Blog Post #6: Nanoparticles and Cancer Clinical Trials

 

    This summer, I will be interning at a Clinical Trial Research Facility in Cincinnati, Ohio as a project coordinator intern, helping with clinical trials at all stages/phases. Therefore, when asked to explore the National Library of Medicine's comprehensive Clinical Trial database, I thoroughly searched the website. Before getting to the task at hand, I did search for Clinical Trials posted by the company that I will be working for in less than two weeks, Medpace. I found 65 studies done specifically by their Pharmacology unit; the company as a whole specializes in hematology, cardiology, and immunology. Medpace does a small amount of oncology research, but I could find nothing about nanoparticles. Therefore, I had to expand my search to connect oncology to nanoscience!

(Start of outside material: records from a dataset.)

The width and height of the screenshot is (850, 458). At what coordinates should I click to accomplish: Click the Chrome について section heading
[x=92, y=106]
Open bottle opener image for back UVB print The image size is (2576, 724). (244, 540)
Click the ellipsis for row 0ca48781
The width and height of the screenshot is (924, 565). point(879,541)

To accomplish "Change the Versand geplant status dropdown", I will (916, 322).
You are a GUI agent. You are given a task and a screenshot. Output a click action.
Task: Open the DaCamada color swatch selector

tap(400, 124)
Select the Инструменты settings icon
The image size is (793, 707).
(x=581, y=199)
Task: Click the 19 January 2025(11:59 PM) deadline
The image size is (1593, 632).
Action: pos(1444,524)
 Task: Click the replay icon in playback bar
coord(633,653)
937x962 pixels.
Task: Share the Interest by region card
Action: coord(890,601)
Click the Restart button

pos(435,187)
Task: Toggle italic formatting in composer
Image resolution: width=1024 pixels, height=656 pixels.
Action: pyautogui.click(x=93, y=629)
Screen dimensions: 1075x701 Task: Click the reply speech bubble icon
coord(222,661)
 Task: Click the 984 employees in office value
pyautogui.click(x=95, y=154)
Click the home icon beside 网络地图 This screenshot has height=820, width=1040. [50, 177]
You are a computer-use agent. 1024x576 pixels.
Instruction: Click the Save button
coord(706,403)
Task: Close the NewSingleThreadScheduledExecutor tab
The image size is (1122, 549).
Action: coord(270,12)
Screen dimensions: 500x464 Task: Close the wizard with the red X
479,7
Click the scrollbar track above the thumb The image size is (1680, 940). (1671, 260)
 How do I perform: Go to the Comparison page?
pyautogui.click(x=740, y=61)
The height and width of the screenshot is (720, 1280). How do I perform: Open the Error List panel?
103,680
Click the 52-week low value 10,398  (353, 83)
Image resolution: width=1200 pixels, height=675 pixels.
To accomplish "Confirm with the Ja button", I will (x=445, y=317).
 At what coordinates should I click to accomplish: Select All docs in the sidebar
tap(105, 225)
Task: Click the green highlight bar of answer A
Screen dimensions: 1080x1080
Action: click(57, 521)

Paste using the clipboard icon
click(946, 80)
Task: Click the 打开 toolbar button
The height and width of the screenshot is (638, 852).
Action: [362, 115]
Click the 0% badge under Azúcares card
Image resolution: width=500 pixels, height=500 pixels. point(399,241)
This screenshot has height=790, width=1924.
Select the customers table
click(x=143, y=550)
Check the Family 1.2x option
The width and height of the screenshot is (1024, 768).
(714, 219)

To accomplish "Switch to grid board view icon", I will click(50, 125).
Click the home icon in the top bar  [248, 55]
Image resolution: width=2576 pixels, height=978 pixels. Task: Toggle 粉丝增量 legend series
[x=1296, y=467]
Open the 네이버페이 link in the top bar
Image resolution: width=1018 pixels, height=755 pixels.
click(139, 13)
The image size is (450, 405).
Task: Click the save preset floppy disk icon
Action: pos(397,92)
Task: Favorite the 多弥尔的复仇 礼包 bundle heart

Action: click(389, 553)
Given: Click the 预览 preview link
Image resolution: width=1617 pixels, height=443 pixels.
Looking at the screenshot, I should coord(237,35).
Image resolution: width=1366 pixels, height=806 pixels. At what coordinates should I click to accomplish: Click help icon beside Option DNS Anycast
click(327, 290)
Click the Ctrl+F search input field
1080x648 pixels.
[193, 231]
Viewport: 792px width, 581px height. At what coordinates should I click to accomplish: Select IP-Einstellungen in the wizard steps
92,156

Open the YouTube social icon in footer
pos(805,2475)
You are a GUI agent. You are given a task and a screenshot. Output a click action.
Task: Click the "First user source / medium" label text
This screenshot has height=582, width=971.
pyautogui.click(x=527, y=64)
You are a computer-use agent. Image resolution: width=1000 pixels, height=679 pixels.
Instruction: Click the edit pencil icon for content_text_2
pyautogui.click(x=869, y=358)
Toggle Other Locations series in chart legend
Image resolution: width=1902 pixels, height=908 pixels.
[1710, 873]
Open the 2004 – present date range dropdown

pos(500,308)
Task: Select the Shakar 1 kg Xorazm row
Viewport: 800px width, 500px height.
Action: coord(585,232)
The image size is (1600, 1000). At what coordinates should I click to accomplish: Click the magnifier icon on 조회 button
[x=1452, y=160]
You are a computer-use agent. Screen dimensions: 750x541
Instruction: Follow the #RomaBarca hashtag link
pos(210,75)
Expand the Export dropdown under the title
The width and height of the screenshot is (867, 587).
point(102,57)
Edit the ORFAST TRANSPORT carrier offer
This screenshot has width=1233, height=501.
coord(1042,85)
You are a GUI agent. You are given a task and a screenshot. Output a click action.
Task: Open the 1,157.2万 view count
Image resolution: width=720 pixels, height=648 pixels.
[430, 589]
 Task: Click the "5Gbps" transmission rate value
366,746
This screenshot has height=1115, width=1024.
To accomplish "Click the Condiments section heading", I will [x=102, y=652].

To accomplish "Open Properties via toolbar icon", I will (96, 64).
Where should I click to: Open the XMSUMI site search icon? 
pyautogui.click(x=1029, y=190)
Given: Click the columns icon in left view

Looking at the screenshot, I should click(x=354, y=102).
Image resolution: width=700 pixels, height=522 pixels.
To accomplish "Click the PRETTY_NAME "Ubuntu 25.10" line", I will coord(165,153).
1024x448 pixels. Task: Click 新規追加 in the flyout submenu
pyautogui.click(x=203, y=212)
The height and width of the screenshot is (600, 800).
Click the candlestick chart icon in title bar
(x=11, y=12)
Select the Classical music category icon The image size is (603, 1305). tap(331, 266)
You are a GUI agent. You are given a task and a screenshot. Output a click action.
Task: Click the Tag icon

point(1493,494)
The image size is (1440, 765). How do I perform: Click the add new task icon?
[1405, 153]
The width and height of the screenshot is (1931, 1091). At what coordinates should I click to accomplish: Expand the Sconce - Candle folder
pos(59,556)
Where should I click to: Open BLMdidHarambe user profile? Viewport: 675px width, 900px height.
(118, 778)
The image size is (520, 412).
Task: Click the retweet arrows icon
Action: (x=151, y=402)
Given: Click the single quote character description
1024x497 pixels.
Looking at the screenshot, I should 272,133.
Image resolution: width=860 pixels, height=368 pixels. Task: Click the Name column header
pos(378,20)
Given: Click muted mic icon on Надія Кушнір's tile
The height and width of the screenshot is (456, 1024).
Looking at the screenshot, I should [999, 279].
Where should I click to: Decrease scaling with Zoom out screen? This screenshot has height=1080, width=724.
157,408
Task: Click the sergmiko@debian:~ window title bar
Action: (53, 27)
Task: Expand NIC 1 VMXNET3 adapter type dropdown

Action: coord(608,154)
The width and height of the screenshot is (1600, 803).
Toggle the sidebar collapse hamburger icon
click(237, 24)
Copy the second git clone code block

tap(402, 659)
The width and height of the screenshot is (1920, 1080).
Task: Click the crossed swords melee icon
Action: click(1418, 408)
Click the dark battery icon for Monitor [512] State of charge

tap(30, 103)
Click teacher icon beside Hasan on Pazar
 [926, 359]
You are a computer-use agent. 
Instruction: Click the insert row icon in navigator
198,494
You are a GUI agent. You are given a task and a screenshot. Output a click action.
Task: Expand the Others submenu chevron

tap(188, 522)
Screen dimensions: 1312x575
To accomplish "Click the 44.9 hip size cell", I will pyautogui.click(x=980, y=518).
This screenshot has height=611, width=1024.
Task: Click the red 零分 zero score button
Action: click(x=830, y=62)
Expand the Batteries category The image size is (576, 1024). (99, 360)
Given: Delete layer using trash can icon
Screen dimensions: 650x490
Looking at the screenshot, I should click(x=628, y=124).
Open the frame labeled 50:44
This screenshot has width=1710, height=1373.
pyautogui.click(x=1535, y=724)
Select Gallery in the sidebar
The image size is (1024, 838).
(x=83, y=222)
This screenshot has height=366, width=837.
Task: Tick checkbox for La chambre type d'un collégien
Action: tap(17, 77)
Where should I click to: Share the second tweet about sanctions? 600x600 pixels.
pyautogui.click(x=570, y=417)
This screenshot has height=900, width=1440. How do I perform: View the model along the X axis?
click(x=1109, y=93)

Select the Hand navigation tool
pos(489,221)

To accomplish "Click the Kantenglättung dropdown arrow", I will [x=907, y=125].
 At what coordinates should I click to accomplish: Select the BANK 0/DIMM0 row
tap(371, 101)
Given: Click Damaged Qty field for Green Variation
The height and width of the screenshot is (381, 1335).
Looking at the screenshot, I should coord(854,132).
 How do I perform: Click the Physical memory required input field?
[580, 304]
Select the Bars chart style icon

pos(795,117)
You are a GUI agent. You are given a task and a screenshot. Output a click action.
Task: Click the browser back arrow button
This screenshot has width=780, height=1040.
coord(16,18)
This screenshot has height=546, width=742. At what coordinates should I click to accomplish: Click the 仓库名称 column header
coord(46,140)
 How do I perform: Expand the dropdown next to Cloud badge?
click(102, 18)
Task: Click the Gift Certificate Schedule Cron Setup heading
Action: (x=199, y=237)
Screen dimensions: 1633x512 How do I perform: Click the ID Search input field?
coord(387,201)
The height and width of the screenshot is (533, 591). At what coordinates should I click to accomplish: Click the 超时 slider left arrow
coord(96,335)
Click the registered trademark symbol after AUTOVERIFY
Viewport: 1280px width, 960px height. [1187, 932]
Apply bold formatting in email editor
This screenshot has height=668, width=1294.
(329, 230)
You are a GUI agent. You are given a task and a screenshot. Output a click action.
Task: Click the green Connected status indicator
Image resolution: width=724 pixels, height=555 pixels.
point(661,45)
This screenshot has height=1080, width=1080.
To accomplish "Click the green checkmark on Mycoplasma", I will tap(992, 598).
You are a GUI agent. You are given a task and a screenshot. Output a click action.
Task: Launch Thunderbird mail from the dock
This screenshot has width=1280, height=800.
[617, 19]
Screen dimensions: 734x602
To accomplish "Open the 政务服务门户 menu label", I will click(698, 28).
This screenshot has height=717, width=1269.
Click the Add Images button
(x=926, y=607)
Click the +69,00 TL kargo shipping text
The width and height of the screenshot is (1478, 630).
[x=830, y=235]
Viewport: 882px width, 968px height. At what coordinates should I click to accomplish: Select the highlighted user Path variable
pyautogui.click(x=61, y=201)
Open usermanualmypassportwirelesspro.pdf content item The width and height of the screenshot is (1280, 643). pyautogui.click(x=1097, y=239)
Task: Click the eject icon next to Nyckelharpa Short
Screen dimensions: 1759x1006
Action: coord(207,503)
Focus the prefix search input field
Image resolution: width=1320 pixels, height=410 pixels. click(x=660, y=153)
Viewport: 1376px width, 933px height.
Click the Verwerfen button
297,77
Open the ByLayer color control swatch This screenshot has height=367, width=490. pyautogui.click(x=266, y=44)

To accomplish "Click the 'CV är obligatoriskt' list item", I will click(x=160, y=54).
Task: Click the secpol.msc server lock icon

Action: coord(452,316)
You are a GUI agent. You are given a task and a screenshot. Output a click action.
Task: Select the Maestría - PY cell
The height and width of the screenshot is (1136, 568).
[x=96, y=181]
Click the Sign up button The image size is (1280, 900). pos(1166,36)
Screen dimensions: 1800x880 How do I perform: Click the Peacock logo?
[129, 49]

    Instead of staying near Ohio (which I honestly kind of expected, the Ohio Valley Region has some of the top hospitals in the country), I found a clinical trial all the way in California testing Lung Cancer patients. With Lung Cancer, and some other cancers, some tumors are in precarious locations that cannot be removed with surgery. Therefore, this clinical trial was testing the capabilities of a compounded treatment of carboplatin and paclitaxel albumin stabilized nanoparticle formulation (then followed by radiotherapy and hydrochloride). Carboplatin and Paclitaxel are the names of a common chemotherapy combination, also called CarboTaxo and PC. Paclitaxel albumin-stabilized nanoparticle formulation is a specific mixture of paclitaxel that is packaged in protein nanoparticles. It is believed that this form of PC is more effective and has less side effects. From what I could research and understand, the albumin based nano protein carriers bypass drug efflux and enhance the drug uptake. So essentially, the nano proteins prevent the cancer cells from expelling the drug, meaning the drug stays in the system longer. I could not find as to why this would decrease side effects, other than maybe the drug spreading less to other parts of the body but chemotherapy is not cell specific. Despite this lack of understanding, I decided to look at the effectiveness and the side effects measured from the clinical trial done with the drug. 

    

F.1 A chart showing the results of the drug's effectiveness.
    Looking at the results, the researches qualified the response rates. A complete response signifies the disappearance of all lesions, partial response is a 30% decrease in diameter of the longest lesion, progressive is a 20% increase, and stable is just small changes falling below the 20% or 30% criteria. As seen in the chart above, 67% of the participants had a negative response, meaning their lesions decreased in diameter. Even more so, only 7% of participants had adverse effects, which is not ideal but is not blatantly a problem. This was to be as expected, especially since there was no comparison data listed as far as what non nanoparticle PC and CarboTax usually shows statistically in a study this size. 
    
    The side effects section of the paper is what interested me the most, specifically the quantity of different side effects. Only 19/75 patients suffered from side effects, which to an ignorant reader, seems to be a relatively good statistic. Yet, those 19 patients seemed to have an insanely long list and large variety of side effects. 

This is only a small snippet of the side effects patients reported. The quantity of participants is low, only 1 or 2 patients per effect, but the variety of issues that this drug can cause as a side effect seems a bit crazy to me. Not shown in the chart above, but some patients experienced hypoxia, psychosis, tremors, neuropathy, and almost 15% experienced anorexia. Perhaps I do not have a personal enough connection to chemotherapy (and I pray that that remains for as long as it can) but at what point do these side effects become a more urgent matter than the already urgent disease at hand. I think this is something that all health care providers, and patients, have to debate on. Even if a medication is incredibly efficient, is its other impacts on the patient worth the potential cure of this bigger disease?


Works Cited:

“Carboplatin and Paclitaxel Albumin-Stabilized Nanoparticle Formulation Followed by Radiation Therapy and Erlotinib in Treating Patients With Stage III Non-Small Cell Lung Cancer That Cannot Be Removed By Surgery.” CTG Labs - NCBI, beta.clinicaltrials.gov/study/NCT00553462?tab=results. Accessed 18 May 2023. 

Hassanin, Islam, and Ahmed Elzoghby. “Albumin-Based Nanoparticles: A Promising Strategy to Overcome Cancer Drug Resistance.” Cancer Drug Resistance (Alhambra, Calif.), 3 Nov. 2020, www.ncbi.nlm.nih.gov/pmc/articles/PMC8992568/#:~:text=Desolvation%20is%20the%20most%20common,the%20aqueous%20solution%20of%20albumin.